Там, внизу, нас ждали мертвецы. Шесть миллионов мертвецов, разбросанных по лабиринту залов, галерей, храмов, склепов и черных рек. Где-то здесь находился череп Шарля Перро, автора «Спящей красавицы» и «Золушки». Чуть глубже можно было бы обнаружить бедренные кости отца современной химии Антуана Лавуазье и ребра Жана-Поля Марата – убитого в результате покушения лидера французской революции и героя самой мрачной картины Жака-Луи Давида. Все эти миллионы черепов и костей, отдельные из которых насчитывают уже тысячу лет, спокойно лежат здесь, собирая пыль, под Люксембургским садом, расположенным на левом берегу Сены, в сердце Парижа.
Нашу экспедицию возглавляла женщина лет тридцати с ярко-рыжей копной волос, рассыпавшихся по выцветшей камуфляжной куртке. За ней шла вторая женщина в комбинезоне и третья во флуоресцентном голубом плаще. Все они были в высоких резиновых сапогах и с полными рюкзаками за спиной, что делало их похожими на персонажей фильма «Охотники за привидениями». Я не знал, как их зовут, и меня просили не спрашивать об этом. Мне сказали, что эти гиды предпочитают оставаться анонимами.
От подножия лестницы начинался туннель, проложенный в толще известняка. По мере нашего углубления в него стены немного сходились, образуя шестиугольный просвет – узкий внизу, расширяющийся в области плеч и снова сужающийся вверху. Таким образом проходчики туннеля в старые времена хотели создать себе удобства для ходьбы при минимальной затрате усилий.

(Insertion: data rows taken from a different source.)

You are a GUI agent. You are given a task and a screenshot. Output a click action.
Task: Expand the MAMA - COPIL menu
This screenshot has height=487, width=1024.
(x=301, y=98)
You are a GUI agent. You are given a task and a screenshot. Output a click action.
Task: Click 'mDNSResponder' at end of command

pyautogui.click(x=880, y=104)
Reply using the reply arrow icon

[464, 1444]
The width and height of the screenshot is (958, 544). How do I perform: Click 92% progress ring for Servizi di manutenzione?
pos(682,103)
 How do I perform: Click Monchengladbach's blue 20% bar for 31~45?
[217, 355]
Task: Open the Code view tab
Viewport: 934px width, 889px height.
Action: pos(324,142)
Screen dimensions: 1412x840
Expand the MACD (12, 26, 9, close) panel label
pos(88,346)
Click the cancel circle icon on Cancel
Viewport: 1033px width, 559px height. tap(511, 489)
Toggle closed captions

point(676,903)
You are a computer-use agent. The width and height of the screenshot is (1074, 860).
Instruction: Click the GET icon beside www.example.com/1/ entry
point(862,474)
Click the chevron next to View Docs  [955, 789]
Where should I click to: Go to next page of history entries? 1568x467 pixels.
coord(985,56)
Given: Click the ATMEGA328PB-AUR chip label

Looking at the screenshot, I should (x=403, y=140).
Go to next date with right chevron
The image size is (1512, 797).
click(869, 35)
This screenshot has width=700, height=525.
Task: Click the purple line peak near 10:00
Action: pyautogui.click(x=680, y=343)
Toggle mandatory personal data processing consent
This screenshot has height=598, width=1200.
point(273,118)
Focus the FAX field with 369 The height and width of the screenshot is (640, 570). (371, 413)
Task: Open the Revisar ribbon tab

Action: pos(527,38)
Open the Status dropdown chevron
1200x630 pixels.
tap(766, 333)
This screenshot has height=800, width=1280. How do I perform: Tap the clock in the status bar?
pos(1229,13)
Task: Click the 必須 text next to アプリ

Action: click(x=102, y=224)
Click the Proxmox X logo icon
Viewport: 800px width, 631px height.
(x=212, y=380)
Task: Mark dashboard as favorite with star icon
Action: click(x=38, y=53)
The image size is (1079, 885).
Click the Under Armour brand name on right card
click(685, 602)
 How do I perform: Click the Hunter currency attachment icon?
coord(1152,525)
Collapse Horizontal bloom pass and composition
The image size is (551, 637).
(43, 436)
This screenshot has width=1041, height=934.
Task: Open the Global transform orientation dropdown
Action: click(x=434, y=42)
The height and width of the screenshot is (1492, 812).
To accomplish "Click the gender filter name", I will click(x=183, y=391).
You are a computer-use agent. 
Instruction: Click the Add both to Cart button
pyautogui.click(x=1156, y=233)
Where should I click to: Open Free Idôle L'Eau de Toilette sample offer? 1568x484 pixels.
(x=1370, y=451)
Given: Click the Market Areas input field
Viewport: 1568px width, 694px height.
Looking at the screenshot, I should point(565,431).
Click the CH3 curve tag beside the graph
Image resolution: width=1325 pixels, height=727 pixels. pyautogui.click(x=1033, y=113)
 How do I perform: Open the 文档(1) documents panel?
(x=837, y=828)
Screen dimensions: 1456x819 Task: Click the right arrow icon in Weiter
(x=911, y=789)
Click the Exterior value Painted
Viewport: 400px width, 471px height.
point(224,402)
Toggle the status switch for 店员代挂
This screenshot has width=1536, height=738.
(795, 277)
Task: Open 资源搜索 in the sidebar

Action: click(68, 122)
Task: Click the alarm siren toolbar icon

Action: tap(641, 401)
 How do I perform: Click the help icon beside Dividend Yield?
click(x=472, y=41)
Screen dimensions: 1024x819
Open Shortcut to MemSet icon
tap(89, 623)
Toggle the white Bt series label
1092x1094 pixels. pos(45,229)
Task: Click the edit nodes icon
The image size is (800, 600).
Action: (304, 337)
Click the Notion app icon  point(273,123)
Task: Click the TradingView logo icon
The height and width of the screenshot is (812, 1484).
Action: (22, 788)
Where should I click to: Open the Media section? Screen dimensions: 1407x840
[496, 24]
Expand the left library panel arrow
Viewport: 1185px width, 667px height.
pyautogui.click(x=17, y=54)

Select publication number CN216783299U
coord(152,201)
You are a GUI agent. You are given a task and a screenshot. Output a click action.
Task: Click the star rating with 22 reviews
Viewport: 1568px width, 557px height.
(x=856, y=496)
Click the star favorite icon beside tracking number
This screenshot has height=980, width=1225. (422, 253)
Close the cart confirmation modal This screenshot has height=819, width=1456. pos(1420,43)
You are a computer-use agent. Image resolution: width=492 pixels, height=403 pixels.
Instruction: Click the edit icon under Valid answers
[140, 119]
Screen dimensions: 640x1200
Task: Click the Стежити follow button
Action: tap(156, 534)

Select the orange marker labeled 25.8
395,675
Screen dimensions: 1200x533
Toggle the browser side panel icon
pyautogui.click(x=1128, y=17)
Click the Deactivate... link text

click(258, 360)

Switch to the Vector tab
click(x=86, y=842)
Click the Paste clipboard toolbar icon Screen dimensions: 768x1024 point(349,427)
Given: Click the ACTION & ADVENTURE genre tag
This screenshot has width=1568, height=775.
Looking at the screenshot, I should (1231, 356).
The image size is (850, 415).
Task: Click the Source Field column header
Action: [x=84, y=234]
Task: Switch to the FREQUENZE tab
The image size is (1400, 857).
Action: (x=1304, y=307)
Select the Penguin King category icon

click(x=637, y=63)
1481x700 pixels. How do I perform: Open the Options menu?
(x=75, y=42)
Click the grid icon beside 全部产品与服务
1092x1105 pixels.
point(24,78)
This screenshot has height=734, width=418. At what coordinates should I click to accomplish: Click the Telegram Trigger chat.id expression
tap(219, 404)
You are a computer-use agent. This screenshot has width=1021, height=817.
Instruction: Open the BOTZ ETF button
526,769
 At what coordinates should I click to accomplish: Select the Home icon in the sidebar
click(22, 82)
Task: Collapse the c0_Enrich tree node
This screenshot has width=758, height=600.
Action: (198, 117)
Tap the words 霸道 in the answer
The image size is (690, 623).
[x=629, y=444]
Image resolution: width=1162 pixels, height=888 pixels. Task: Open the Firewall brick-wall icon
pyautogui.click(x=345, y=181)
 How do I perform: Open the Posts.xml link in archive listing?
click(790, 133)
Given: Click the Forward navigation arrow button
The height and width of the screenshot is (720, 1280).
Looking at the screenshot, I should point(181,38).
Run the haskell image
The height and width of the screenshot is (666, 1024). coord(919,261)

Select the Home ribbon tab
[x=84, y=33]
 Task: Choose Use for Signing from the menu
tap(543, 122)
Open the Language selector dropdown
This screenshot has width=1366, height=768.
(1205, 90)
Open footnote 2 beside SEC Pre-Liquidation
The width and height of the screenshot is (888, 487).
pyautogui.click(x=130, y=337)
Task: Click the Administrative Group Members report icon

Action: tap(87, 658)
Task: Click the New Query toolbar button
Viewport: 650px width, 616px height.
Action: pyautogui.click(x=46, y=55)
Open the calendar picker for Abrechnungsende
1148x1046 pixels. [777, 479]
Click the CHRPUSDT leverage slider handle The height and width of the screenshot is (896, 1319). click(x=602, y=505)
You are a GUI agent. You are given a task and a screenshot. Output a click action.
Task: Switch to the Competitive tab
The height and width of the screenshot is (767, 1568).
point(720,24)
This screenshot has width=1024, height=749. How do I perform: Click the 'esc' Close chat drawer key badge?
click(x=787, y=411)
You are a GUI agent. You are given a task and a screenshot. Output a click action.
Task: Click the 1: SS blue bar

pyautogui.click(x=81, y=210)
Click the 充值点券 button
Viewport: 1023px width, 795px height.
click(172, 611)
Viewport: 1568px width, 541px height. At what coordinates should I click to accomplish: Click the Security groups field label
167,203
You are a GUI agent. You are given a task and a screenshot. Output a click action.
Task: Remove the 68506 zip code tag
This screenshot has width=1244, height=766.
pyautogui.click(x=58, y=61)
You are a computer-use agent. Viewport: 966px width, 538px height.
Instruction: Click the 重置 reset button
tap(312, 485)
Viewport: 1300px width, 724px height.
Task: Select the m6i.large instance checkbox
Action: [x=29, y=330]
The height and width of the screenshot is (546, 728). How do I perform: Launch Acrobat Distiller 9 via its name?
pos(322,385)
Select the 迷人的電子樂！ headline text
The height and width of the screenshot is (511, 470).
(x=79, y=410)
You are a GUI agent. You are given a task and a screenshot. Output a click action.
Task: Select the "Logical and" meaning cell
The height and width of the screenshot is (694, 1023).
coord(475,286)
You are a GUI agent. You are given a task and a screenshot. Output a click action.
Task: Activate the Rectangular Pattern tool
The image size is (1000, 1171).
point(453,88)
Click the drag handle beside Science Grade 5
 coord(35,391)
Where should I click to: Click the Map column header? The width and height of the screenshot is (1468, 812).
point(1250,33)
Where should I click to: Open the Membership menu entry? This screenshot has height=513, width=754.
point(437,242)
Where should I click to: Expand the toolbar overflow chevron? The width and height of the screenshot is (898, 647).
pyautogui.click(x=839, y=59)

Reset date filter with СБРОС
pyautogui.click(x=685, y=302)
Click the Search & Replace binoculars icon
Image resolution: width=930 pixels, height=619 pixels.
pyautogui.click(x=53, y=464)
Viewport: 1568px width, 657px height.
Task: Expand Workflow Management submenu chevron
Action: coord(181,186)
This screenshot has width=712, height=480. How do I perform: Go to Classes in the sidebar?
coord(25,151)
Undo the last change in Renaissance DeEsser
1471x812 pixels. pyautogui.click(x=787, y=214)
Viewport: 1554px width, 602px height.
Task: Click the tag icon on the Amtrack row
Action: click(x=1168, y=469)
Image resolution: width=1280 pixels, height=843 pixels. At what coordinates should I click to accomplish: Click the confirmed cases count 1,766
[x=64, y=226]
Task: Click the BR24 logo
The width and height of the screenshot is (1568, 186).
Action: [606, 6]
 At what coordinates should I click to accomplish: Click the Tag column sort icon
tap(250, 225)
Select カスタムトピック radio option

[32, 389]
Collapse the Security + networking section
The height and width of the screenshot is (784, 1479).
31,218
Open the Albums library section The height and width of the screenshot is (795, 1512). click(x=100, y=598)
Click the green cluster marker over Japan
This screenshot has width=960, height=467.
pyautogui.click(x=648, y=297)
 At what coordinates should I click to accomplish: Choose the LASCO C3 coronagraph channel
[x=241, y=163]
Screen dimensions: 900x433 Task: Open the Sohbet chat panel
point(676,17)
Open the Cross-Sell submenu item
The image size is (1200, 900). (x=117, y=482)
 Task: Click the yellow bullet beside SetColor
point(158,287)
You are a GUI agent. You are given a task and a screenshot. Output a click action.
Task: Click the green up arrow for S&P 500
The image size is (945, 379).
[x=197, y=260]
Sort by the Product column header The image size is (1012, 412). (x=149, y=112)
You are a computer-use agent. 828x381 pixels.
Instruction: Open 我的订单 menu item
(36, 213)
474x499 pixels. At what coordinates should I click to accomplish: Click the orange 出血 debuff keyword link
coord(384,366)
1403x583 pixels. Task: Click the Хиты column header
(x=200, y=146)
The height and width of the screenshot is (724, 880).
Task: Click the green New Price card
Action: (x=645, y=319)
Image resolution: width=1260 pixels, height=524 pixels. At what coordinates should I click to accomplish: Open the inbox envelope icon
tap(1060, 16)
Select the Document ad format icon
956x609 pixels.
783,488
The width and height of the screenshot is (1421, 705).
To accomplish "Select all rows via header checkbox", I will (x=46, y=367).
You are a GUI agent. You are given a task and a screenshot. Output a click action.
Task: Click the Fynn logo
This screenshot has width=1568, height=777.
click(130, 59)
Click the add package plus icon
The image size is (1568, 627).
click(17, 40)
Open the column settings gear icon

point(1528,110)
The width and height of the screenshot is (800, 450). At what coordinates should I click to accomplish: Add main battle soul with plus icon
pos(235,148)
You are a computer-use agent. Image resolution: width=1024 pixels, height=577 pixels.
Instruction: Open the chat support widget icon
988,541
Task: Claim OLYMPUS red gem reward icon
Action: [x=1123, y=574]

Любопытно, что очертания туннеля напоминали по форме гроб. И это было весьма уместно, потому что перед нами было одно из самых больших кладбищ в мире.
На протяжении тысячи лет парижане хоронили своих мертвецов в центре города. Как правило, это происходило на участке земли, известном как Кладбище невинных. Но по прошествии нескольких веков кладбище оказалось переполнено, и мертвецов начали складывать штабелями друг на друга в бараках. Но вскоре переполнились и бараки. В конце концов их стены развалились, и трупы вывалились прямо на городские улицы. Тогда парижские власти приказали добытчикам известняка из подземных каменоломен складывать трупы в вагонетки и отвозить их под землю. Добытый камень шел на строительство Триумфальной арки, Лувра и других великолепных зданий и сооружений, освобождая место для мертвых тел. К началу ХХ века под Парижем было проложено более 270 километров туннелей, заполненных миллионами скелетов.
В Париже проводятся официальные экскурсии по этим каменоломням, которые называются Парижскими катакомбами, но они охватывают лишь небольшую часть туннелей. Я приехал сюда посмотреть оставшиеся 99 процентов, где нет туристов, табличек с надписями, ограждающих канатов, светильников и правил поведения. Здесь не было никаких ограничений.
Группа людей, которые называют себя «катафилами», начала обследовать это место с тех пор, как в 1955 году вышел запрет на посещение катакомб. Они нашли вход туда через ливневую канализацию, а также люки и тайные двери на Рю Бонапарт. Некоторые катафилы построили в каменоломнях частные клубы, другие устраивали там раз в неделю подземные танцевальные вечера. Ходили слухи, что один французский миллиардер соорудил там себе личные апартаменты и проводил частные вечеринки, где гости вытворяли невесть что. При этом катафилы постоянно делали новые открытия.